Demand for AI Security Expertise

00:08:24
Speaker
So so my my real question is, how do we how do we kind of divide the shaft from the real deals and where can we find a pipeline of folks who are like you?
00:08:35
Speaker
and And is there a collective, is there a group? Because CISOs like me are thirsting for connecting with people like you to actually help us solve this problem. Because the secure implementation issue and then bringing in AI models, bringing in AI capabilities,
00:08:48
Speaker
Our devs are screaming for it. I spend almost every single week looking at policy review, looking at process review, looking looking at different technologies that are claiming LLM capabilities. So I have to deep dive into a whole bunch of supply chain bullshit.
00:09:02
Speaker
And I would just love to know if there's someone or a group of folks who are experts who are coming together and where can we find these resources as CISOs. Yeah. it's thats First of all, thank you. That was ah was super sweet of you.
00:09:15
Speaker
um I guess if I can speak from my own experience. um So for me, it was really difficult. Like I'm really not kind of like an academic background kind of person.
00:09:26
Speaker
um So for me, like reading like archive papers and stuff at first was like incredibly overwhelming. Like I didn't do well at math at school. um and And I kind of, i I guess I was really lucky because I you know i was working at the foundation model provider, but I was involved in kind of like leaders around red teaming.
00:09:49
Speaker
um And for me, that's one of the reasons why i actually took the move to Dreadnode was actually working for ah my my CEO, who's actually ah like, you know, it's no surprise. He's a role model of mine.
00:10:02
Speaker
um So I think I kind of surrounded myself with people who are in the security world and also exploring the machine learning world. So you mentioned people like Adrian beforehand.
00:10:13
Speaker
um And that's, I guess, what we try to do with the OWASP community. So it's a very large community now. um i think it's... i mean some Having a team of people who are really versatile is really helpful towards like understanding like AI security within a business. So if you've got machine learning engineers, you've got security operations engineers, you've got AppSec engineers. And I think like the...
00:10:42
Speaker
almost it sounds a bit corny, but the recipe for success, like internally within a business is getting these people like in a room and understanding the individual components of like what you're actually doing and the scaffolding that goes into this. Yeah.
00:10:57
Speaker
And then each kind of player to that is able to then, you know, provide their input. And I think from there, that's probably the best, like, holistic approach you could probably get.
00:11:08
Speaker
I hope that makes sense. But, like, that's how a business would be able to, like, understand these, like, fundamental flaws of models and see how that's, like, exaggerated when you throw it into an API or something like that. Mm-hmm.
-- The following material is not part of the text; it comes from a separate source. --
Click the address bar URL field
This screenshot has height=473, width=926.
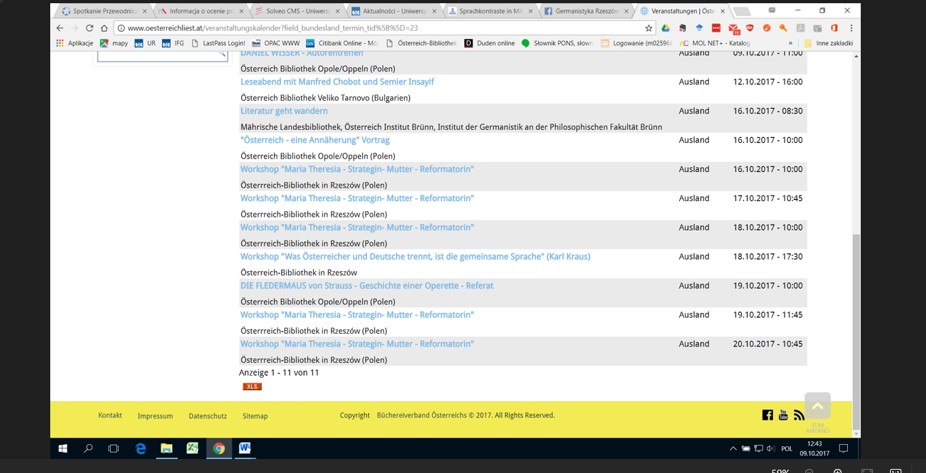[x=380, y=28]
Cross-functional Collaboration in AI Security

00:11:21
Speaker
Yeah, I have to agree with you. Like I've leaned that like naturally I've leaned into just relying on my team leads and relying on the engineers and just trying to break down silos. So we facilitate conversation because the issue is everyone has their interests and stake at the table.
00:11:35
Speaker
But from just a personal management standpoint, if people aren't talking to one another and trying to constructively solve the problem together, I think when egos come into play, not to break away from the pure tech talk, but George knows, you know, all this comes down to the human element.
00:11:50
Speaker
we have to look at how we manage our teams. And and what you're saying, Ad, is just it really comes down to building a culture of open communication and dialogue where people can share ideas and constructively come the solutions together because no one has, like, the be-all God answer. We're all trying to figure it out as we go, and we're doing our best, right?
00:12:08
Speaker
Yeah. don Thank you you. You put that really well. And ah there's only a handful of people that I know that understand that full spectrum. um So, yeah, you you nailed it.
00:12:20
Speaker
Yeah, that makes sense. We're in new territory, right? Like model developers focused on model development, AppSec engineers focused on CICD pipelines, and now we're jamming it together. And that's been happening for a relatively short amount of time, right? So thinking that anyone's got that expertise. But I also keyed in here, Ads, when you said holistic, it's a big, I don't know, flag that I plant in terms of this cross-functional capability because...
00:12:52
Speaker
As machine learning gets more embedded into a business, machine learning is very good at taking one thing and just doing it orders of magnitude faster. Right. And so when I think about how security teams are architected and organized, it's a long human specialization.
00:13:08
Speaker
Right. We've had here's the GRC team. Here's the SecOps team. Here's, you know. And i feel like that's going to kind of get blown up or need to change. I'm a big fan of NVIDIA's ah cross-discipline red teaming methodology, right, where they've got GRC folks and ah ai ethicists and also their ML engineers working together.
00:13:29
Speaker
ive i feel like that's kind of where we need to go. But it's almost like you read my my questions ahead of time.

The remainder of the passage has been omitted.